> _DIRECTIONS_
Each of the entries beneath this task should be written out exactly.

[[ MATERIALS PROVIDED, beginning ]]

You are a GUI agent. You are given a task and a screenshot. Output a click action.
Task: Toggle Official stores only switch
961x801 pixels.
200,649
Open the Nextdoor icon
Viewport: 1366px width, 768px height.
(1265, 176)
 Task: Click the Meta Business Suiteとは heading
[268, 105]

[[ MATERIALS PROVIDED, end ]]

> _TASK OUTPUT_
You are a GUI agent. You are given a task and a screenshot. Output a click action.
Task: Toggle Official stores only switch
961x801 pixels.
200,649
Open the Nextdoor icon
Viewport: 1366px width, 768px height.
(1265, 176)
 Task: Click the Meta Business Suiteとは heading
[268, 105]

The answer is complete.